In 1611 the duke was elected tsar of Russia but was in 1613 replaced by Michael Romanov. Sweden had conquered the Novgorod area and planned to form a separate northwestern Russian state, as protection to prevent Russian aggression against Sweden.

In 1617 Charles Philip travelled to Germany and visited Luebeck, Hamburg, Bremen, Braunschweig, Stuttgart, Nuremberg, Dresden and Rostock returning to Sweden by ship.

Taking part in Swedish wars in the Baltic area Charles Philip died in Narva, Estonia, in 1622. He is buried in the Cathedral of Strangnas at Lake Malaren west of Stockholm. He was married to Elisabet Ribbing and after his early death a daughter was born, Elisabet Gyllenhielm.

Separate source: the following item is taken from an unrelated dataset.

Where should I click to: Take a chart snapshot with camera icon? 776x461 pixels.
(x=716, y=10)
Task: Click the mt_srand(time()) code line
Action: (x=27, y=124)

Philip of Hesse was a champion of the Reformation. After having embraced Protestantism in 1524 he tried to reconcile Martin Luther and Ulrich Zwingli, but finally signed the Lutheran Augsburg Confession. With John Frederick I of Saxony and other rulers, Philip formed the Schmalkaldic League to uphold Protestantism against the opposition of Holy Roman Emperor Charles V. Philip founded the first Protestant university in Marburg in 1527. In 1547 Emperor Charles defeated the armies of the Schmalkaldic League at Muehlberg. Philip surrendered and left prison in 1552 a broken man.